Line by line, retype the whole listing exactly.

_____

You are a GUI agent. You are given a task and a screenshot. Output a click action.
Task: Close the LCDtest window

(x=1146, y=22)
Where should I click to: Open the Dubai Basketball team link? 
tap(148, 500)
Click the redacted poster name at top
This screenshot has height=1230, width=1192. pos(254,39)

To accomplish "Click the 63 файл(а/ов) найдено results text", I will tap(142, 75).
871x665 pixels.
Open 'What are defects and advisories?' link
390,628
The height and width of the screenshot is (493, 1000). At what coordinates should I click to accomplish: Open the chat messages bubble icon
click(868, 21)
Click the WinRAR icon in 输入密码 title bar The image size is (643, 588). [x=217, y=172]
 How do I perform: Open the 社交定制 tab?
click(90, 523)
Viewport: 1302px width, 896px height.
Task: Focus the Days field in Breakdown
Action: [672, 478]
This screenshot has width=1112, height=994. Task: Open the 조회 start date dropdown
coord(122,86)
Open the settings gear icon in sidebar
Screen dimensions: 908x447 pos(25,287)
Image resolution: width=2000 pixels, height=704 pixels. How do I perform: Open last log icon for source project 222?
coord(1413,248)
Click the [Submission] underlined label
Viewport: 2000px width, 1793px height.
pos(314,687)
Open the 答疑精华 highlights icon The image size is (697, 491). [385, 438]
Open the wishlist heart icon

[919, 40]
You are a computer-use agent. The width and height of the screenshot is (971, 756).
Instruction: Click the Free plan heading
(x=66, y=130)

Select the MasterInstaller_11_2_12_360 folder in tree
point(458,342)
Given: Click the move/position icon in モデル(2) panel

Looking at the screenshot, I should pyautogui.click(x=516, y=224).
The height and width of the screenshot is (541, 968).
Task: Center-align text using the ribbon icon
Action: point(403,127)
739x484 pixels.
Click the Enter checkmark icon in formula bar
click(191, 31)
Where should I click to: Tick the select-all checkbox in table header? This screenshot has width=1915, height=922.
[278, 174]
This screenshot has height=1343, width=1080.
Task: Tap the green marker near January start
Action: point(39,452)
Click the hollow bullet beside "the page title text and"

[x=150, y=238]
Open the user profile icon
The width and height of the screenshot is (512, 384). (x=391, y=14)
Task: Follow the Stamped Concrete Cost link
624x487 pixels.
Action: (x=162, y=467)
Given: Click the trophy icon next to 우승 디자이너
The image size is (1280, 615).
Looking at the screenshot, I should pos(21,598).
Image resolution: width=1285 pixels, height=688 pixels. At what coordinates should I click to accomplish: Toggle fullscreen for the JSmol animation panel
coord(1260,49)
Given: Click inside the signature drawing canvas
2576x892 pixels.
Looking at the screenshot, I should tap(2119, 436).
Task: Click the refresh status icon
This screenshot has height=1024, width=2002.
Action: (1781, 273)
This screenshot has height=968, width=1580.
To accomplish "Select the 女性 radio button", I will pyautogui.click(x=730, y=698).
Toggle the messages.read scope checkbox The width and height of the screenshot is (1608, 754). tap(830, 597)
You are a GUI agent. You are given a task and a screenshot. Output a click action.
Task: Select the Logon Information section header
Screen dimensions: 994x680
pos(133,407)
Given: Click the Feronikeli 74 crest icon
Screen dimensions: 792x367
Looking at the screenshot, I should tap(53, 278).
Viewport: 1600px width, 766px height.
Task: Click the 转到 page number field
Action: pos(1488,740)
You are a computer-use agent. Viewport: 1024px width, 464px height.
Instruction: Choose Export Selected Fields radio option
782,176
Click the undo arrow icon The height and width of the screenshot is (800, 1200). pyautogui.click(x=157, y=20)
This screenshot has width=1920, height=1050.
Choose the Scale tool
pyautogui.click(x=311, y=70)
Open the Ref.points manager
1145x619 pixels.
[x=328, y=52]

_____

#### Exercise output:
You are a GUI agent. You are given a task and a screenshot. Output a click action.
Task: Close the LCDtest window

(x=1146, y=22)
Where should I click to: Open the Dubai Basketball team link? 
tap(148, 500)
Click the redacted poster name at top
This screenshot has height=1230, width=1192. pos(254,39)

To accomplish "Click the 63 файл(а/ов) найдено results text", I will tap(142, 75).
871x665 pixels.
Open 'What are defects and advisories?' link
390,628
The height and width of the screenshot is (493, 1000). At what coordinates should I click to accomplish: Open the chat messages bubble icon
click(868, 21)
Click the WinRAR icon in 输入密码 title bar The image size is (643, 588). [x=217, y=172]
 How do I perform: Open the 社交定制 tab?
click(90, 523)
Viewport: 1302px width, 896px height.
Task: Focus the Days field in Breakdown
Action: [672, 478]
This screenshot has width=1112, height=994. Task: Open the 조회 start date dropdown
coord(122,86)
Open the settings gear icon in sidebar
Screen dimensions: 908x447 pos(25,287)
Image resolution: width=2000 pixels, height=704 pixels. How do I perform: Open last log icon for source project 222?
coord(1413,248)
Click the [Submission] underlined label
Viewport: 2000px width, 1793px height.
pos(314,687)
Open the 答疑精华 highlights icon The image size is (697, 491). [385, 438]
Open the wishlist heart icon

[919, 40]
You are a computer-use agent. The width and height of the screenshot is (971, 756).
Instruction: Click the Free plan heading
(x=66, y=130)

Select the MasterInstaller_11_2_12_360 folder in tree
point(458,342)
Given: Click the move/position icon in モデル(2) panel

Looking at the screenshot, I should pyautogui.click(x=516, y=224).
The height and width of the screenshot is (541, 968).
Task: Center-align text using the ribbon icon
Action: point(403,127)
739x484 pixels.
Click the Enter checkmark icon in formula bar
click(191, 31)
Where should I click to: Tick the select-all checkbox in table header? This screenshot has width=1915, height=922.
[278, 174]
This screenshot has height=1343, width=1080.
Task: Tap the green marker near January start
Action: point(39,452)
Click the hollow bullet beside "the page title text and"

[x=150, y=238]
Open the user profile icon
The width and height of the screenshot is (512, 384). (x=391, y=14)
Task: Follow the Stamped Concrete Cost link
624x487 pixels.
Action: (x=162, y=467)
Given: Click the trophy icon next to 우승 디자이너
The image size is (1280, 615).
Looking at the screenshot, I should pos(21,598).
Image resolution: width=1285 pixels, height=688 pixels. At what coordinates should I click to accomplish: Toggle fullscreen for the JSmol animation panel
coord(1260,49)
Given: Click inside the signature drawing canvas
2576x892 pixels.
Looking at the screenshot, I should tap(2119, 436).
Task: Click the refresh status icon
This screenshot has height=1024, width=2002.
Action: (1781, 273)
This screenshot has height=968, width=1580.
To accomplish "Select the 女性 radio button", I will pyautogui.click(x=730, y=698).
Toggle the messages.read scope checkbox The width and height of the screenshot is (1608, 754). tap(830, 597)
You are a GUI agent. You are given a task and a screenshot. Output a click action.
Task: Select the Logon Information section header
Screen dimensions: 994x680
pos(133,407)
Given: Click the Feronikeli 74 crest icon
Screen dimensions: 792x367
Looking at the screenshot, I should tap(53, 278).
Viewport: 1600px width, 766px height.
Task: Click the 转到 page number field
Action: pos(1488,740)
You are a computer-use agent. Viewport: 1024px width, 464px height.
Instruction: Choose Export Selected Fields radio option
782,176
Click the undo arrow icon The height and width of the screenshot is (800, 1200). pyautogui.click(x=157, y=20)
This screenshot has width=1920, height=1050.
Choose the Scale tool
pyautogui.click(x=311, y=70)
Open the Ref.points manager
1145x619 pixels.
[x=328, y=52]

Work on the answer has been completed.